[DOCUMENT SECTION Boundary: Start]

Article

The 'brilliance' of Chanda Chakata

Here’s why we have it on Kumara Purnima every single year – and why one small bowl ain’t enough, ever!

 

By Madhulika Dash; Pictures courtesy - https://culinaryxpress.com/

Chanda Chakata, the delicious highlight of Kumara Purnima isn’t just the main prasad of Odisha’s Moon festival but also occupies a place of pride in the list of favourite foods here. And by that we don’t just mean the denizens but even those who are introduced to the sweet prasad the first time and take to it like fish to water. Literally. The reason for this easy transitioning of popularity isn’t just the delicious taste which never changes, no matter when it is made – yup, one doesn’t need to wait for the festival to taste this culinary wonderment – but the clever choice of ingredients, and the rather intimate process of making the prasad.

The best tasting Chanda Chakata, which is ritualistically considered to be the food personification of the moon on plate and whose origin easily dates to the time of the Kharavela Kings as per some folklore, even today is made with exactly the same all-sweet ingredients like the fresh chenna , khai (popped paddy), ripe bananas, freshly grated coconut and sugarcane juice (or sugar) that are mixed and mashed into a delicious pulp by hand. In fact, adds culinary connoisseur Monalisa Kar, “if one wants to experience the timeless concept of love through food, this is the dish to relish. It easily translates a maker’s emotions to the one who is tasting it – and her blessings too.”

[DOCUMENT SECTION Boundary: End]
[RECORDED INFORMATION Boundary: Start]

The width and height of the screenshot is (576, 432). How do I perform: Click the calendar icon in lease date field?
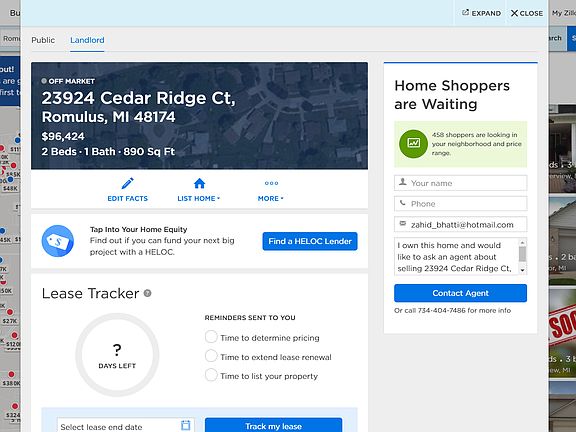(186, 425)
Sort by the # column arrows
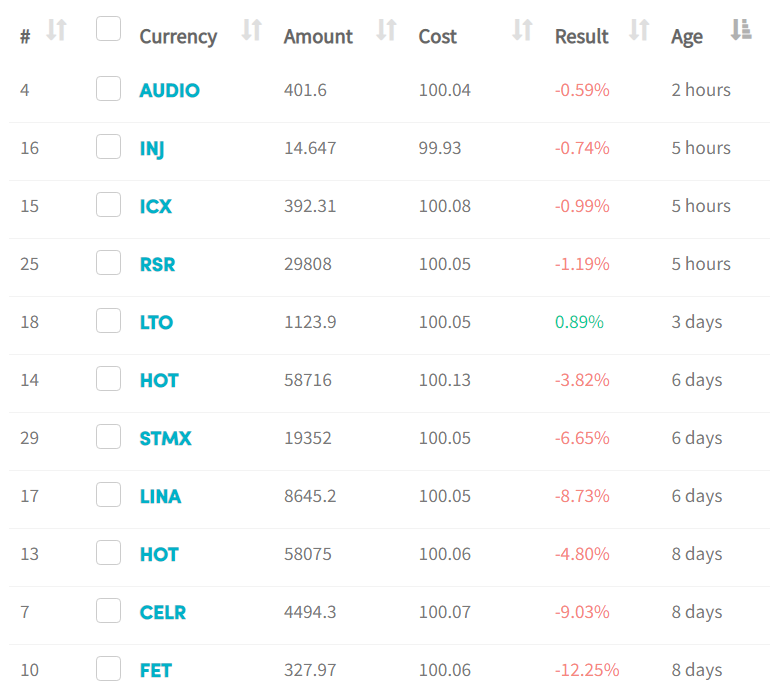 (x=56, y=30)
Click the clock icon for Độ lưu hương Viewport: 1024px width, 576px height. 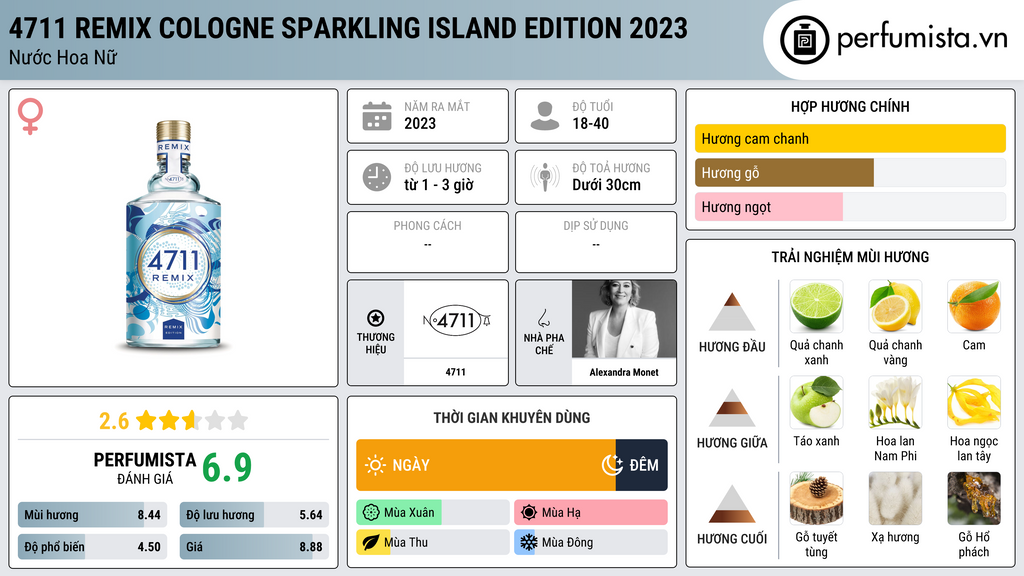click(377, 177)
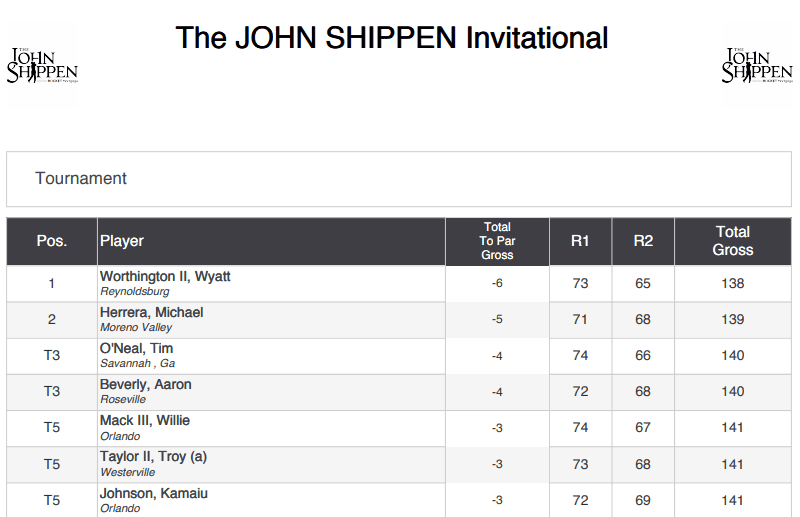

[RECORDED INFORMATION Boundary: End]

**WORK TO COMPLETE:**
1. From the Chanda Chakata article, quote the passage that begins with the words "The 'brilliance' of" and ends with the words "making the prasad.".
2. Does the Chanda Chakata article support each statement below? Answer yes or no, and quote the words from the article that decide it.
(a) Chanda Chakata is made with ripe bananas.
(b) One has to wait for the festival to taste Chanda Chakata.
(c) The ingredients are mixed and mashed by machine.

**RESPONSES IN ORDER:**
1.
The 'brilliance' of Chanda Chakata

Here’s why we have it on Kumara Purnima every single year – and why one small bowl ain’t enough, ever!

 

By Madhulika Dash; Pictures courtesy - https://culinaryxpress.com/

Chanda Chakata, the delicious highlight of Kumara Purnima isn’t just the main prasad of Odisha’s Moon festival but also occupies a place of pride in the list of favourite foods here. And by that we don’t just mean the denizens but even those who are introduced to the sweet prasad the first time and take to it like fish to water. Literally. The reason for this easy transitioning of popularity isn’t just the delicious taste which never changes, no matter when it is made – yup, one doesn’t need to wait for the festival to taste this culinary wonderment – but the clever choice of ingredients, and the rather intimate process of making the prasad.

2.
(a) Yes: "ripe bananas, freshly grated coconut and sugarcane juice (or sugar)"
(b) No: "one doesn’t need to wait for the festival to taste this culinary wonderment"
(c) No: "mixed and mashed into a delicious pulp by hand"